Just over three weeks after the vote, lawmakers were on Tuesday taking the oath of office, although there was little indication of when a government would be formed.

The legislature has been gridlocked since an inconclusive April election which the Socialists won but without a majority -- in an outcome repeated on November 10, leaving Pedro Sanchez a winner but weakened.

And this time round, Vox -- which only a year ago was just a marginal player -- more than doubled its showing, snaring 52 mandates and becoming the third-largest faction within the 350-seat parliament.

Days after the election, Sanchez and the radical leftwing Podemos agreed in principle to form a coalition government.

But such a government would only have 155 seats, leaving it dependent on support from other factions for the 176 mandates to pass an investiture vote.

Last month, Sanchez's negotiating team began talks with the Republican Left of Catalonia (ERC), a Catalan separatist party which won 13 seats in November's election.

But so far it has refused to offer its backing, demanding in exchange talks on the Catalan crisis which would likely include its call for a referendum on self-determination -- an idea Madrid has rejected out of hand.

- 'Unstable govt' in the making -

ERC is headed by Oriol Junqueras, one of nine Catalan leaders handed heavy jail terms in October over a failed 2017 independence bid in a move which sparked a wave of mass protests, some of which turned violent.

ERC and the Socialists are due to meet again on Tuesday, with Eurasia analyst Federico Santi saying a deal between them "remains likely" although the talks "will probably drag on for several weeks".

Even so, the outcome would be a government which would be "inherently unstable and ... unlikely to last for a full term", he said.

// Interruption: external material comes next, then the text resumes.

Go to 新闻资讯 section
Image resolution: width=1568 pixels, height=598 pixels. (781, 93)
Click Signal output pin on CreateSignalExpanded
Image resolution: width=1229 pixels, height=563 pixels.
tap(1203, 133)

But opposition to the proposed coalition, notably from business leaders over a government including Podemos with support from the separatists, has sparked growing calls for Sanchez to talk with the rightwing opposition People's Party (PP).

During Tuesday's session, MPs reelected Socialist Meritxell Batet as parliamentary speaker, while Pilar Llop, a judge specialising in gender violence who has ties to the Socialists, was chosen as president of the Senate.